*Exercises*:
[1] Copy everything in the bioenergy crops passage from "33.  Current infrastructure and" down to "from this perspective.".
[2] Update the entries from the line that contains "The height and" down to the line that contains "coord(617,93)" by replacing "Select" with "Choose" and leaving all else unchanged. Return only those lines, without the pictures.

*Text passage*:
[Start]
C.  Scale and spatial distribution of bioenergy crops

  32.  As with all crops, the scale and spatial distribution of energy crops will greatly determine their impact on birds and the wider environment. The level at which bioenergy is produced will determine these factors. Generation could either be:

    —  Large-scale and based on a national transmission network fuelled by large generating units; or,

    —  At the local-level and based on small production units that form part of a distributed generation network.

  33.  Current infrastructure and policy strongly favour the first option. Economies of scale, transport costs and other practical factors encourage crops to be grown (or imported) in close proximity to where they are processed, as is seen in the sugar industry. This is reflected by UK grant funding for bioenergy crops, which specifies that they should be grown as close as possible to the end user, usually within 25 miles. Large-scale generation is therefore likely to result in significant simplification of the landscape in terms of habitats and vegetation structure as large uniform areas of bioenergy crop are produced in the area surrounding the processing facility. It is likely that this spatial arrangement of bioenergy crops will reduce the biodiversity benefits of the crops themselves, making small-scale generation preferable from this perspective.

D.  Biomass from forestry

  34.  While not an "energy crop" per se, the environmental impact of biomass production in forestry is potentially wide ranging and thus important to highlight here. It includes damage to existing habitats and species through increased felling activity, planting in inappropriate areas, restocking areas with trees in areas which would be better restored to important non- wooded UK Biodiversity Action Plan priority habitats. On the other hand, increased markets for wood and timber products could encourage beneficial woodland management in neglected and under managed woods where biodiversity is in decline.

  35.  Carefully managed, smaller scale rural development projects that use coniferous plantation forest residues and existing coppice wood chipped or pelleted for local heating, could support the restoration of coppice management in lowland woods and native woodland management. This is an example of a "win-win" bioenergy development that would be positive nature conservation measure while also aiding rural development and climate change mitigation.
[End]
*Given entries*:
[Start]
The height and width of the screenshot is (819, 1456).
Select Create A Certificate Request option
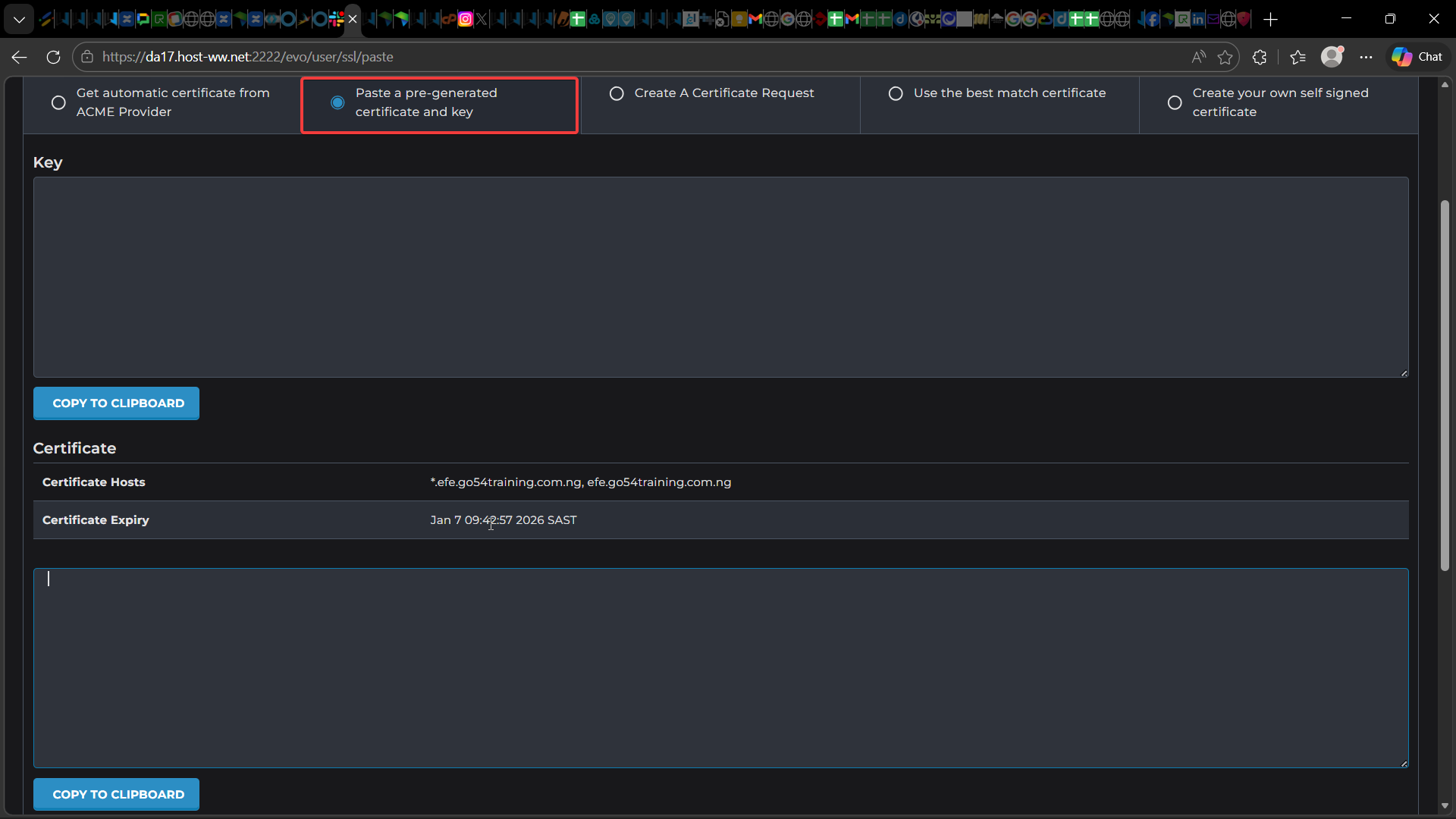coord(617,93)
[End]
[Start]
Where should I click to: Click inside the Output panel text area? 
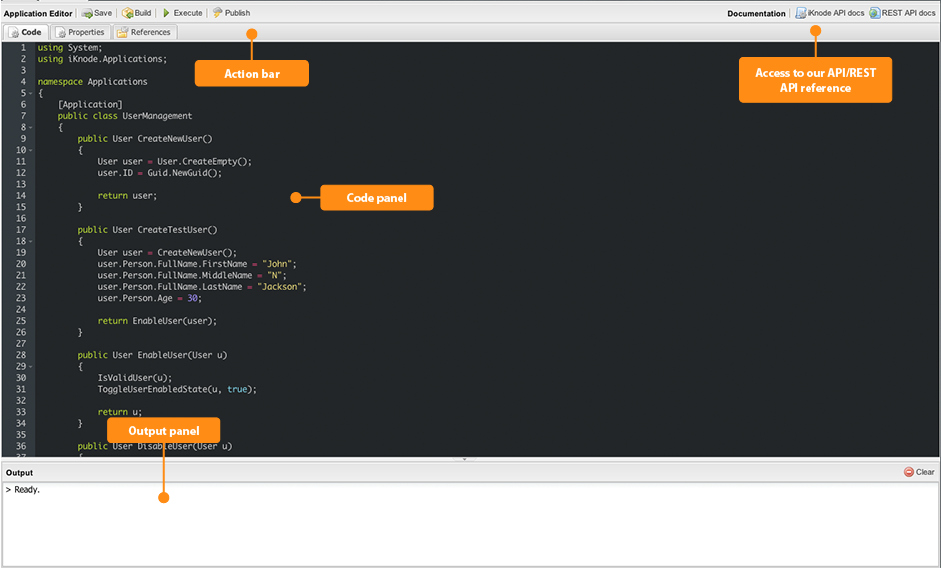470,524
[End]
*Responses in order*:
[1]
33.  Current infrastructure and policy strongly favour the first option. Economies of scale, transport costs and other practical factors encourage crops to be grown (or imported) in close proximity to where they are processed, as is seen in the sugar industry. This is reflected by UK grant funding for bioenergy crops, which specifies that they should be grown as close as possible to the end user, usually within 25 miles. Large-scale generation is therefore likely to result in significant simplification of the landscape in terms of habitats and vegetation structure as large uniform areas of bioenergy crop are produced in the area surrounding the processing facility. It is likely that this spatial arrangement of bioenergy crops will reduce the biodiversity benefits of the crops themselves, making small-scale generation preferable from this perspective.

[2]
The height and width of the screenshot is (819, 1456).
Choose Create A Certificate Request option
coord(617,93)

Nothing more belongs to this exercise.